## WORK TO COMPLETE:
Copy the listing verbatim, everything from its first line down to the line that contains "Looking at the image, I should click on (146, 383).", both included.

[Saved entries]
╔══

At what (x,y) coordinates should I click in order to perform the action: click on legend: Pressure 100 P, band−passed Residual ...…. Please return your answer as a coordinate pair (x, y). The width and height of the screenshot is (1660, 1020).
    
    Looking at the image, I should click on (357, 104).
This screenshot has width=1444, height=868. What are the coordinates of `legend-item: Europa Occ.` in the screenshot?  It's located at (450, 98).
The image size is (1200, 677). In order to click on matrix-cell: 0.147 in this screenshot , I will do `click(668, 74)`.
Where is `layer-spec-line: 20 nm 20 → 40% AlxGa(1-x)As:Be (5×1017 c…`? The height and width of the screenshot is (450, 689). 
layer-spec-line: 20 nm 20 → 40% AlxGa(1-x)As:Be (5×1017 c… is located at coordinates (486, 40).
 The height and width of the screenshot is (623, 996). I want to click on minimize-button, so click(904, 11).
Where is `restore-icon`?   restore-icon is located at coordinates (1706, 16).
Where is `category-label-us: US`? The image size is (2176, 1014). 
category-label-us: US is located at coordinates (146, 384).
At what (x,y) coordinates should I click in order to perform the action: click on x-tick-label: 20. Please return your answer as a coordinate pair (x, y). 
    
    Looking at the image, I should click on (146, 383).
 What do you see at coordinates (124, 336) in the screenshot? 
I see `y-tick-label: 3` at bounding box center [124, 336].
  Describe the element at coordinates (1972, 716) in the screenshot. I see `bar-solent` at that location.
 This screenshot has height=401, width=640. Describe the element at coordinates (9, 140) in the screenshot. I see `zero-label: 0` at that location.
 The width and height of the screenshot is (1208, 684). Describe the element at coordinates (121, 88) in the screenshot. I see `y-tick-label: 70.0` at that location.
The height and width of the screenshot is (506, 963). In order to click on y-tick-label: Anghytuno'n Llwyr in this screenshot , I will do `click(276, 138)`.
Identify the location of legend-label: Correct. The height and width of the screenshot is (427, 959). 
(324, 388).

╚══

## FINISHED EXERCISE:
At what (x,y) coordinates should I click in order to perform the action: click on legend: Pressure 100 P, band−passed Residual ...…. Please return your answer as a coordinate pair (x, y). The width and height of the screenshot is (1660, 1020).
    
    Looking at the image, I should click on (357, 104).
This screenshot has width=1444, height=868. What are the coordinates of `legend-item: Europa Occ.` in the screenshot?  It's located at (450, 98).
The image size is (1200, 677). In order to click on matrix-cell: 0.147 in this screenshot , I will do `click(668, 74)`.
Where is `layer-spec-line: 20 nm 20 → 40% AlxGa(1-x)As:Be (5×1017 c…`? The height and width of the screenshot is (450, 689). 
layer-spec-line: 20 nm 20 → 40% AlxGa(1-x)As:Be (5×1017 c… is located at coordinates (486, 40).
 The height and width of the screenshot is (623, 996). I want to click on minimize-button, so click(904, 11).
Where is `restore-icon`?   restore-icon is located at coordinates (1706, 16).
Where is `category-label-us: US`? The image size is (2176, 1014). 
category-label-us: US is located at coordinates (146, 384).
At what (x,y) coordinates should I click in order to perform the action: click on x-tick-label: 20. Please return your answer as a coordinate pair (x, y). 
    
    Looking at the image, I should click on (146, 383).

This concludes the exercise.